Please set out everything from the line containing "Where should I click to: Click the Port" down to the end of the material as a numbered list, leaving out any blank lines.

### MATERIAL PROVIDED
****************************************

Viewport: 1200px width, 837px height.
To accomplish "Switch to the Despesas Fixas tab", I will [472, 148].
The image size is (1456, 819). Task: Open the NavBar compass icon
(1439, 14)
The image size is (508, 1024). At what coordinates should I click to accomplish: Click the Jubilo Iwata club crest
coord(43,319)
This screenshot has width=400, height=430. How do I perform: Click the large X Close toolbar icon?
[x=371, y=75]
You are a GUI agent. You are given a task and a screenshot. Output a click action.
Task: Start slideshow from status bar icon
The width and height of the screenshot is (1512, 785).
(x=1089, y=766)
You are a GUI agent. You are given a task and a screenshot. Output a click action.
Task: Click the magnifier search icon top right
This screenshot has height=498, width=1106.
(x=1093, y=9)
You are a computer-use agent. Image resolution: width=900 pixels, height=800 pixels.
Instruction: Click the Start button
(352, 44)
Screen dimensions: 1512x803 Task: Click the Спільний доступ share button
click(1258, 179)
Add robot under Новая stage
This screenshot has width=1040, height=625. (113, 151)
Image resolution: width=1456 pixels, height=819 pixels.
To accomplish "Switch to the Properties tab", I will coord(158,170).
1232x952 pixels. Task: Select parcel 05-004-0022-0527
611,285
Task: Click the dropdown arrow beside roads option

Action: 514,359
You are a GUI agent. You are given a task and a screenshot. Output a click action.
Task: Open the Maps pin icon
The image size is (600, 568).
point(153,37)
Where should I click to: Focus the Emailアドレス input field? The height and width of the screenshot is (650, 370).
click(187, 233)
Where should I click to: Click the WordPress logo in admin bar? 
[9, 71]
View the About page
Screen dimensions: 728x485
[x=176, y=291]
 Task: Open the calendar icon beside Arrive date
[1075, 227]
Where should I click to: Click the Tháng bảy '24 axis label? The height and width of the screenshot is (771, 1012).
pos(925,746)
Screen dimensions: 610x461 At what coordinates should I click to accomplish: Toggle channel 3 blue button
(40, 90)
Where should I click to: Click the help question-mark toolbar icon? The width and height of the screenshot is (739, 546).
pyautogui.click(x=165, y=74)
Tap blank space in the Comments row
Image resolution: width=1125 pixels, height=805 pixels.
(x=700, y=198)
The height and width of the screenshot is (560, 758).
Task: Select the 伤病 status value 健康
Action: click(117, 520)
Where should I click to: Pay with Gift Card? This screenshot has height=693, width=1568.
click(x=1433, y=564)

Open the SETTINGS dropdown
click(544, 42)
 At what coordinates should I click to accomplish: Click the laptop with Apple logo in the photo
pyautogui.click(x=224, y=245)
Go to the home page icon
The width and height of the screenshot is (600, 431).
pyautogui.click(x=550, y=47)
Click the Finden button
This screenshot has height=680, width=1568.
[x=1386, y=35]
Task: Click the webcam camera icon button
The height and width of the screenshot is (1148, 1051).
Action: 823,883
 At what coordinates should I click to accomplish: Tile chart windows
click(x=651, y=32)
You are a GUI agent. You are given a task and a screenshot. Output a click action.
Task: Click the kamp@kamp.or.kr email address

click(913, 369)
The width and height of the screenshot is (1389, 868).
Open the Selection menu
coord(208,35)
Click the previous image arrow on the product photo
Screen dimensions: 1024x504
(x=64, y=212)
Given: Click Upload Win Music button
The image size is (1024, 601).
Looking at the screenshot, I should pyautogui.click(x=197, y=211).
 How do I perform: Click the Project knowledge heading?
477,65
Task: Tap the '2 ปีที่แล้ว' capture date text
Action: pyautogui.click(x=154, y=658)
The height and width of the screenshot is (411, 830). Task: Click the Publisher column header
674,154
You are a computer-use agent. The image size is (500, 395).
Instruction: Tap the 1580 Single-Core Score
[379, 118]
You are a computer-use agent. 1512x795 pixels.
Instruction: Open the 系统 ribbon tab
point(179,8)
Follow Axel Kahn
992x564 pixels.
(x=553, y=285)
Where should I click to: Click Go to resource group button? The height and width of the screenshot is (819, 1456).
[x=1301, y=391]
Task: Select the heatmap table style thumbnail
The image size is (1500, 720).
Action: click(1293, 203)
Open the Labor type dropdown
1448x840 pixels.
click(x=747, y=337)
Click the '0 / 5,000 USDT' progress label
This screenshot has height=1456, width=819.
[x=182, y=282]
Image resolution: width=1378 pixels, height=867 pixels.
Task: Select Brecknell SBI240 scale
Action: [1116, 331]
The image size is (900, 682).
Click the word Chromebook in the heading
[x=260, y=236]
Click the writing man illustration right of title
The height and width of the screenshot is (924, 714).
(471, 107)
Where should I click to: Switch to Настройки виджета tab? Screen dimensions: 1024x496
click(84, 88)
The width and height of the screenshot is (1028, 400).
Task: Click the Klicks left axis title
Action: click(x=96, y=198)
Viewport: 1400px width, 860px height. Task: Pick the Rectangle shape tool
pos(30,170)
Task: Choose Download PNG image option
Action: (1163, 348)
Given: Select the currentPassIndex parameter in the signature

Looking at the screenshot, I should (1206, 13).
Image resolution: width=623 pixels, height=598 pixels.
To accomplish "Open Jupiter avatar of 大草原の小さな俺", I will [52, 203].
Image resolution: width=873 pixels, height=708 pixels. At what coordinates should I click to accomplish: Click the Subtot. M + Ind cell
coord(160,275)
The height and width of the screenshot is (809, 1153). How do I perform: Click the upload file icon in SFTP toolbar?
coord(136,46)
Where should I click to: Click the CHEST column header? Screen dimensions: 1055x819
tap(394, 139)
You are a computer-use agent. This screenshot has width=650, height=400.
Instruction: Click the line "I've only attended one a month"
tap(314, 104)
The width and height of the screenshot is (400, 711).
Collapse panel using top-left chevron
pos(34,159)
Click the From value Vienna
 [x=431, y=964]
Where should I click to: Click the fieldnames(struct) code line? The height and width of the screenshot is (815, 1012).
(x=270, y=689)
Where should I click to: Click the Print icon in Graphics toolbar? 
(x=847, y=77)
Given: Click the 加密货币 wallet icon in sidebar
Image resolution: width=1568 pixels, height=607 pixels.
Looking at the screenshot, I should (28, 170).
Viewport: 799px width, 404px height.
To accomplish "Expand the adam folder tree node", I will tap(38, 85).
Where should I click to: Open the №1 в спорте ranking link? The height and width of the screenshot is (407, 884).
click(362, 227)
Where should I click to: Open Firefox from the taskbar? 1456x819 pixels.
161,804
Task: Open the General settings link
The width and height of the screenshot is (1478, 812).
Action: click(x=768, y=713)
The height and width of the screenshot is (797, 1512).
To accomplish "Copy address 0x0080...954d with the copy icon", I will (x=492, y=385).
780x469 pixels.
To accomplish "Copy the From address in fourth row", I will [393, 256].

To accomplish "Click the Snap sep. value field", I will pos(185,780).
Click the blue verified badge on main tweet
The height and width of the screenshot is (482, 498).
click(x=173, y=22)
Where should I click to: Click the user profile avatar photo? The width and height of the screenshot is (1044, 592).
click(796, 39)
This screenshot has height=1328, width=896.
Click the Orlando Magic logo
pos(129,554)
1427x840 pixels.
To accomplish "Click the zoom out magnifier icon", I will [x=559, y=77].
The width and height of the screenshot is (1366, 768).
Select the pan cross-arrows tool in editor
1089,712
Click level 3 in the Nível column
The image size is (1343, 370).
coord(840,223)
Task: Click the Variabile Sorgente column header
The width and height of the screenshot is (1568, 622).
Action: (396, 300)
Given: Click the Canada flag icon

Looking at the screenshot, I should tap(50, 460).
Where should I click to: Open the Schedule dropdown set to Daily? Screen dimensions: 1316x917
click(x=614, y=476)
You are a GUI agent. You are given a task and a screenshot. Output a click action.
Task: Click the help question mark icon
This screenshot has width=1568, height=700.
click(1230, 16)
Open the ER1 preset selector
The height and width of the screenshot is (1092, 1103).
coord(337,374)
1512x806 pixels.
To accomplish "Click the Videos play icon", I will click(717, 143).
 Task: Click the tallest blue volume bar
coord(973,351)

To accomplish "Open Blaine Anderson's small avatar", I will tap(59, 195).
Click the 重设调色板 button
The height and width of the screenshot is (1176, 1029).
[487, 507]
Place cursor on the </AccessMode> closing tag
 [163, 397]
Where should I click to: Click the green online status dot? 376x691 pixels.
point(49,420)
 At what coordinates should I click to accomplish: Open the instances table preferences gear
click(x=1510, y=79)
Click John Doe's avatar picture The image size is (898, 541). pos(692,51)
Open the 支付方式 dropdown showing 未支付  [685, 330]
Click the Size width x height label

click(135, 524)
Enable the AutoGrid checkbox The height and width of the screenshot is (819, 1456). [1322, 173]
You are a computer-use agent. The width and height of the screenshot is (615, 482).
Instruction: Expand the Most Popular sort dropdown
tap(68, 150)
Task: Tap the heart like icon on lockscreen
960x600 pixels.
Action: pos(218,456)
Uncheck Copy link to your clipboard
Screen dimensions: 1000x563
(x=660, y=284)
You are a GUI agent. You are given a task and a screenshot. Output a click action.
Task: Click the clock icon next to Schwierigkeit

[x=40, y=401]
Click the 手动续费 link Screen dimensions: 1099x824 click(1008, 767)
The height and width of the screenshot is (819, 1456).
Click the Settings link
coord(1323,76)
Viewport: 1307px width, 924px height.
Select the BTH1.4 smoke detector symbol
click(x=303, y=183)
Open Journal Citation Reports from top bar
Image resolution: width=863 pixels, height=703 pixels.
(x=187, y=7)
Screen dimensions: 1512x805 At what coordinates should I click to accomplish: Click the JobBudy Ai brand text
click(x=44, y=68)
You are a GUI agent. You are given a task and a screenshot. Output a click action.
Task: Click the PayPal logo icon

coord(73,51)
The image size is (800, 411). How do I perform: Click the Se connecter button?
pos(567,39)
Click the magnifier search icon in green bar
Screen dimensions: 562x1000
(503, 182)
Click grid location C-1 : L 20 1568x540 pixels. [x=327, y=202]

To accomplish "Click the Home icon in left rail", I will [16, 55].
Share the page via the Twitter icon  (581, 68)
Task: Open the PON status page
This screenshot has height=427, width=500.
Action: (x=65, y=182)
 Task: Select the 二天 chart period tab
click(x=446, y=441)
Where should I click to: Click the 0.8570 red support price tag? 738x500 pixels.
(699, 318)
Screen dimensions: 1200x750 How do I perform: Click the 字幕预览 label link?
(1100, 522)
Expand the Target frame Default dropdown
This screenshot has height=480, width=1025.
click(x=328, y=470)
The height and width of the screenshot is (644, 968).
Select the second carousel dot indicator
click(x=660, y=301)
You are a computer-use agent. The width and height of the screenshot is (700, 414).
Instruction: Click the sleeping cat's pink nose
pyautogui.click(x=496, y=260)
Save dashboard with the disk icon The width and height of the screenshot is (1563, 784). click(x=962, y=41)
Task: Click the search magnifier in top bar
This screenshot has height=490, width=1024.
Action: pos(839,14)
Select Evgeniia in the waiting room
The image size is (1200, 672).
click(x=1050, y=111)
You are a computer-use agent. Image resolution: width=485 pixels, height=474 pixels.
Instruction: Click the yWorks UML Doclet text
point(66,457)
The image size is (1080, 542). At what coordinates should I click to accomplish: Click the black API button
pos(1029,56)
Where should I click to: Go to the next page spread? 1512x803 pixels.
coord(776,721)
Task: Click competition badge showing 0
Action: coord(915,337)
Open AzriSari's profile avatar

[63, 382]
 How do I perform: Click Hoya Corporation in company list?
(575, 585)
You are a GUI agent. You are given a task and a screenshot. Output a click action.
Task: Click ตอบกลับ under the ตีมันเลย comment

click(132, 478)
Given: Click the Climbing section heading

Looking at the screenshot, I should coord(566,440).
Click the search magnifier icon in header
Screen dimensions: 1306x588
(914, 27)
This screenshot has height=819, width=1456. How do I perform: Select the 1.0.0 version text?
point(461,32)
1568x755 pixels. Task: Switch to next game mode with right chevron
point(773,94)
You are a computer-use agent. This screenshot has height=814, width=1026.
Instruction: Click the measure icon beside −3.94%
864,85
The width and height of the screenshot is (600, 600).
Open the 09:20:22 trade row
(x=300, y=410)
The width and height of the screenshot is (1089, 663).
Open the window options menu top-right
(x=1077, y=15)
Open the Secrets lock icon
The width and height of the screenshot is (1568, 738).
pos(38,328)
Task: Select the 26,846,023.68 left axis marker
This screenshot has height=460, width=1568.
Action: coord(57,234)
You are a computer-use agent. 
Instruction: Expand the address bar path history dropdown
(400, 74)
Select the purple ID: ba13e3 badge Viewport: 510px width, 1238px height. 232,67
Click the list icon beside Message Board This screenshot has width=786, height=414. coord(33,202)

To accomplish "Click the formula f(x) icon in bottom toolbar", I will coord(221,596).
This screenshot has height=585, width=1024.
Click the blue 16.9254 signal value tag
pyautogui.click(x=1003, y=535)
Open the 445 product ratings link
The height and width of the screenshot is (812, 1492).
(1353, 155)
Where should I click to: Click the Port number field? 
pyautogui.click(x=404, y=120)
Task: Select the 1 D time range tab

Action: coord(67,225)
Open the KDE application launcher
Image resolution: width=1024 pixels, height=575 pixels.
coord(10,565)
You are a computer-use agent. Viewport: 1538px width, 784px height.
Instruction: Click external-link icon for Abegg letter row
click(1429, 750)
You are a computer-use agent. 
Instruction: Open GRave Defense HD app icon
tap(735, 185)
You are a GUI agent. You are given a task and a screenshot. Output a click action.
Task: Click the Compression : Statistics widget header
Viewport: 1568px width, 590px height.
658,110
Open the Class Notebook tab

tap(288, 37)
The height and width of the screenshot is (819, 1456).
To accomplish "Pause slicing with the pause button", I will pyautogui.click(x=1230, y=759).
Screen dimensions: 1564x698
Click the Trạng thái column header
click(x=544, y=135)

****************************************

### SOLVED PROBLEM
1. Where should I click to: Click the Port number field? 
2. pyautogui.click(x=404, y=120)
3. Task: Select the 1 D time range tab
4. Action: coord(67,225)
5. Open the KDE application launcher
6. Image resolution: width=1024 pixels, height=575 pixels.
7. coord(10,565)
8. You are a computer-use agent. Viewport: 1538px width, 784px height.
9. Instruction: Click external-link icon for Abegg letter row
10. click(1429, 750)
11. You are a computer-use agent. 
12. Instruction: Open GRave Defense HD app icon
13. tap(735, 185)
14. You are a GUI agent. You are given a task and a screenshot. Output a click action.
15. Task: Click the Compression : Statistics widget header
16. Viewport: 1568px width, 590px height.
17. 658,110
18. Open the Class Notebook tab
19. tap(288, 37)
20. The height and width of the screenshot is (819, 1456).
21. To accomplish "Pause slicing with the pause button", I will pyautogui.click(x=1230, y=759).
22. Screen dimensions: 1564x698
23. Click the Trạng thái column header
24. click(x=544, y=135)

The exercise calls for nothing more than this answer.